Pertussis is the only vaccine-preventable disease that is associated with increasing deaths in the U.S. The number of deaths increased from four in 1996 to 17 in 2001, almost all of which were infants under one year. In Canada, the number of pertussis infections has varied between 2,000 to 10,000 reported cases each year over the last ten years. Australia reports an average of 10,000 cases a year, but the number of cases has increased in recent years. In 2010 ten infants in California died and health authorities declared an epidemic. Doctors had been misdiagnosing the infants' condition despite having seen infants on multiple visits. In the US pertussis in adults has increased significantly since about 2004.
B. pertussis was isolated in pure culture in 1906 by Jules Bordet and Octave Gengou, who also developed the first serology and vaccine. The complete B. pertussis genome of 4,086,186 base pairs was sequenced in 2004.
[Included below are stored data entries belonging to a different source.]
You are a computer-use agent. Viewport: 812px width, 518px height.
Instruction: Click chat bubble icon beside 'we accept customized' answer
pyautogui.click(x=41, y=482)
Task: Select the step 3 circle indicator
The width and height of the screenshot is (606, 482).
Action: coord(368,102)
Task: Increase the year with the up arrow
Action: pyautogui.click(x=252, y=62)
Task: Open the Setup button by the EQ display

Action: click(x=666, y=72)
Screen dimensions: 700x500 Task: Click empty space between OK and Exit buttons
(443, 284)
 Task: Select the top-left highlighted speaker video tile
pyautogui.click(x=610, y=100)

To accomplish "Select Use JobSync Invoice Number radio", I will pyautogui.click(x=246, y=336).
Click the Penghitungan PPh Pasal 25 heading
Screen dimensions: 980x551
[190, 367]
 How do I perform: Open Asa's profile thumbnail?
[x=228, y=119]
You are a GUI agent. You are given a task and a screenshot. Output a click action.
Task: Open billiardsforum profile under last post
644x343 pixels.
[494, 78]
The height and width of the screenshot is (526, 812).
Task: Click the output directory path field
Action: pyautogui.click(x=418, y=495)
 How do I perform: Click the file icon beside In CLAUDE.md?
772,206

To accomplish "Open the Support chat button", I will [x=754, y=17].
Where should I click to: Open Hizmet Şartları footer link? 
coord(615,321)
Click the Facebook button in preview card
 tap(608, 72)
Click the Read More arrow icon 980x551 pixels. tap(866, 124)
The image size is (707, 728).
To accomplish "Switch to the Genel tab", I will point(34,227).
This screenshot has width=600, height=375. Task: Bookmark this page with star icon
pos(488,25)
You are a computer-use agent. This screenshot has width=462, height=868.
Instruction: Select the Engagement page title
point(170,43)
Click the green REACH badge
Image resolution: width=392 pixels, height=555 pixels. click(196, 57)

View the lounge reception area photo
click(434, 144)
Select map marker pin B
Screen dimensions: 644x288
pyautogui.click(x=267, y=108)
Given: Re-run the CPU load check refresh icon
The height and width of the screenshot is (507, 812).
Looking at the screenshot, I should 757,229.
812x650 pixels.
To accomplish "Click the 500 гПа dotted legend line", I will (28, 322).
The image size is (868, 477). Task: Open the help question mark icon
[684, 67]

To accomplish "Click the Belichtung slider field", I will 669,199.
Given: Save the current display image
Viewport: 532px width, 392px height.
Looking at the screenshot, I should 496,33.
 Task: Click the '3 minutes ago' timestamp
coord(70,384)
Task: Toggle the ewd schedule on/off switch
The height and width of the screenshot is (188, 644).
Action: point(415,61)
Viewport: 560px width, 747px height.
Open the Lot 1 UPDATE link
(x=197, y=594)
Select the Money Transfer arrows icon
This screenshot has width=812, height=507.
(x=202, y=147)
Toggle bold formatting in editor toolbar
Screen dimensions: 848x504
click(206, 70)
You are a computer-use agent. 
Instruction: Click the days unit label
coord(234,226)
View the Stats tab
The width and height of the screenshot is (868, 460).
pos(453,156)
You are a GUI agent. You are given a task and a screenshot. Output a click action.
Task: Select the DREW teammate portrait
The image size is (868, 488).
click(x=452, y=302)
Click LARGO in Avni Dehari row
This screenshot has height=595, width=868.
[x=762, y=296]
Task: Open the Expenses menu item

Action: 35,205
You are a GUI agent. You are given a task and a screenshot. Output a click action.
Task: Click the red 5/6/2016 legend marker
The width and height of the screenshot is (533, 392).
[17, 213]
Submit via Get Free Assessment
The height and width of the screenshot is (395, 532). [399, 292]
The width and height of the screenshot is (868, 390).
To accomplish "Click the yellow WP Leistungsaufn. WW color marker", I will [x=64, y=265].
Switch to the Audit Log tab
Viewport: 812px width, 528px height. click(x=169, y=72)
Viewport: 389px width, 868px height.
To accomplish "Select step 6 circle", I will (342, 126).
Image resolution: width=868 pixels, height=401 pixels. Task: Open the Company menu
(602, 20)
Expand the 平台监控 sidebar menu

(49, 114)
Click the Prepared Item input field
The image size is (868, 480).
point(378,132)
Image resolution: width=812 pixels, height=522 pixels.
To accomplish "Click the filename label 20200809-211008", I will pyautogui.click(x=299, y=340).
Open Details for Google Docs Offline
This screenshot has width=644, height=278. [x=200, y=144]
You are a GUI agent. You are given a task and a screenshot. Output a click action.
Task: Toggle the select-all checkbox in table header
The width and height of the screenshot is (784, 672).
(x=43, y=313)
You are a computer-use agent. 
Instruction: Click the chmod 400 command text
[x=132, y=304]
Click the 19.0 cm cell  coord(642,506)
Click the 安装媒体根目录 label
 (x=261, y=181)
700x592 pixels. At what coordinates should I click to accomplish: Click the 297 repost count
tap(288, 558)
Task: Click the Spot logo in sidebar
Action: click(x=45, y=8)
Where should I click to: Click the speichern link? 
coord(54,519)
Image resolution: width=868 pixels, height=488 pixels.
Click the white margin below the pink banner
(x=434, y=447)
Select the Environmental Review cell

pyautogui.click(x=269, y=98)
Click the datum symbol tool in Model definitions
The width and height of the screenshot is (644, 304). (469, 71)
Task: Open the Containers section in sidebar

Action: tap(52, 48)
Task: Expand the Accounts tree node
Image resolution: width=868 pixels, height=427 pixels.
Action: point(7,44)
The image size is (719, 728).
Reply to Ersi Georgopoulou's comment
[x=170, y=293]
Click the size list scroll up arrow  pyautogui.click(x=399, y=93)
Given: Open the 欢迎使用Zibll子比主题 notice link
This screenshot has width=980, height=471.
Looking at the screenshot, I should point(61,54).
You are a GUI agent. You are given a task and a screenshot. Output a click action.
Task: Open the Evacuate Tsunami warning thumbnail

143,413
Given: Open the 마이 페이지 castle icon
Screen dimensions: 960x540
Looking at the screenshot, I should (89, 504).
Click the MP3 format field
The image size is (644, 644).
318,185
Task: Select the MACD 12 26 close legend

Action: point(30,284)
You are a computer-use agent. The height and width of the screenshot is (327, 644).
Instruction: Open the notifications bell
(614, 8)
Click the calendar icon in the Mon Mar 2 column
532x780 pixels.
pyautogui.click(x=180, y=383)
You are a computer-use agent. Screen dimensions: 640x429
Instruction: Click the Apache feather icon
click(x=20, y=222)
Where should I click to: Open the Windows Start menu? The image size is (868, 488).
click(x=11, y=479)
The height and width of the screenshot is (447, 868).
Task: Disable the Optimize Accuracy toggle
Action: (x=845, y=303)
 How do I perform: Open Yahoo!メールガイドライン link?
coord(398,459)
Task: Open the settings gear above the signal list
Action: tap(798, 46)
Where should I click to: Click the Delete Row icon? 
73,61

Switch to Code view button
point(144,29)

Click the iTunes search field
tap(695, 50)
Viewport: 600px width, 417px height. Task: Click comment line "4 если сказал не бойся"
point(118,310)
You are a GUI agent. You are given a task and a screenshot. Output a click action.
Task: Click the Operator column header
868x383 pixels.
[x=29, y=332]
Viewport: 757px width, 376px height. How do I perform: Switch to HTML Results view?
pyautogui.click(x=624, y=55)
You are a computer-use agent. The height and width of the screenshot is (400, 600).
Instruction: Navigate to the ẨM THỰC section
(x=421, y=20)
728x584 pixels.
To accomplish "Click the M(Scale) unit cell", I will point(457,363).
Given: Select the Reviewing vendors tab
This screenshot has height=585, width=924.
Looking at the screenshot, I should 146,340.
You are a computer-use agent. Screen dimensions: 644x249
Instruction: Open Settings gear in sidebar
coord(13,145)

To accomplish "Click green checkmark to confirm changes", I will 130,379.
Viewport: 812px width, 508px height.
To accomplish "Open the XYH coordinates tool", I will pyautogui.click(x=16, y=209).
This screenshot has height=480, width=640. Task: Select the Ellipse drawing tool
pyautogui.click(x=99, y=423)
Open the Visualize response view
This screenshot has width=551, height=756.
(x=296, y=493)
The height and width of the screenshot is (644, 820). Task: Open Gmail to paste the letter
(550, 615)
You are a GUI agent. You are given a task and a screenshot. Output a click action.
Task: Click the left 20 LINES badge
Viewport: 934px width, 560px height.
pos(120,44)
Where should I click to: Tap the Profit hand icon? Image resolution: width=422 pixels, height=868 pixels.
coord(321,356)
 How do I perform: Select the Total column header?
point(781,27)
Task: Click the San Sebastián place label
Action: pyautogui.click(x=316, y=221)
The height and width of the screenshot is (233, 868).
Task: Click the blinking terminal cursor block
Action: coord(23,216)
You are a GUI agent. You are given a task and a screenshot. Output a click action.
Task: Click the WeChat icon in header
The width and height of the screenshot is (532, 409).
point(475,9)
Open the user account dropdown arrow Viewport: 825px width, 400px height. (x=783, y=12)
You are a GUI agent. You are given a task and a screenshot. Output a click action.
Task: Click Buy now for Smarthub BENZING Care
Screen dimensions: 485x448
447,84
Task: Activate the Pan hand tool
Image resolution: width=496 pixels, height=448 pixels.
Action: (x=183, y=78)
Efforts to develop an inactivated whole-cell pertussis vaccine began soon after B. pertussis was grown in pure culture in 1906. In the 1920s, Dr. Louis W. Sauer developed a vaccine for whooping cough at Evanston Hospital (Evanston, IL). In 1925, the Danish physician Thorvald Madsen was the first to test a whole-cell pertussis vaccine on a wide scale. He used the vaccine to control outbreaks in the Faroe Islands in the North Sea. In 1942, the American scientist Pearl Kendrick combined the whole-cell pertussis vaccine with diphtheria and tetanus toxoids to generate the first DTP combination vaccine. To minimize the frequent side effects caused by the pertussis component of the vaccine, the Japanese scientist Yuji Sato developed an acellular pertussis vaccine consisting of purified haemagglutinins (HAs: filamentous strep throat and leucocytosis-promoting-factor HA), which are secreted by B. pertussis into the culture medium. Sato's acellular pertussis vaccine was used in Japan since 1981. Later versions of the acellular pertussis vaccine used in other countries consisted of additional defined components of B. pertussis and were often part of the DTaP combination vaccine.
Society and culture
Much of the controversy surrounding the DPT vaccine in the 1970s and 1980s related to the question of whether the whole-cell pertussis component caused permanent brain injury in rare cases, called pertussis vaccine encephalopathy. Despite this possibility, doctors recommended the vaccine due to the overwhelming public health benefit, because the claimed rate was very low (one case per 310,000 immunizations, or about 50 cases out of the 15 million immunizations each year in the United States), and the risk of death from the disease was high (pertussis killed thousands of Americans each year before the vaccine was introduced).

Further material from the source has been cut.